The solution to this problem is a more flexible constitution, which grants governments just enough power to react effectively to most emergencies when needed, reassuring voters that a strongman is not needed to protect them from new threats. But such an optimal constitution should also not give governments more power than what is strictly needed, so to guarantee the maximum amount of sustainable liberty. Indeed, Article 48 of the Weimar Constitution is an infamous reminder of the dangers that emergency powers can pose if they grant too much power to a government.
Other factors may also affect how much liberty can be sustainable. For example, when technological changes increase the frequency of alarms about new threats–which is likely to be the case with the rise of social media–they also increase the need for greater emergency powers to reassure voters that a liberal democracy is able to respond to these threats. This means that there is an inevitable tradeoff between transparency (how much governments may limit leaks and keep information secret) and maximum sustainable liberty.
A classical solution to this problem is to increase checks and balances so that even illiberal governments cannot ultimately pursue a policy of democratic backsliding towards a fully autocratic regime. Similarly, in many contexts such as in the European Union, there is the hope that supranational institutions (and trade agreements) may stop illiberal governments from excesses. However, such institutions may be a double-edged sword. While they may slow down the process of autocratization once an illiberal government is elected, they also induce voters to be less wary of the potential risks associated with electing one.

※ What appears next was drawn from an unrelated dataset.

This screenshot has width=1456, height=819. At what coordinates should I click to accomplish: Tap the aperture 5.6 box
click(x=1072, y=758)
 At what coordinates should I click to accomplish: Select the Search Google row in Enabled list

That is, precisely because voters may be convinced that these institutions will stop illiberal governments from total takeover, voters may believe that electing one is without this risk at all. Therefore, stronger checks and balances may increase the likelihood that voters elect illiberal governments, ultimately increasing the risk of democratic backsliding.
In the coming decades, Western democracies may lose some of their control over the world order. Alongside, new existential threats from global warming and more frequent pandemics may raise the popular demand for swift effective policymaking. As a result, liberal democracies may need to adopt even more clear and swift procedures for governments to limit liberties if we are to make liberal democracy a viable system in our increasingly scary world.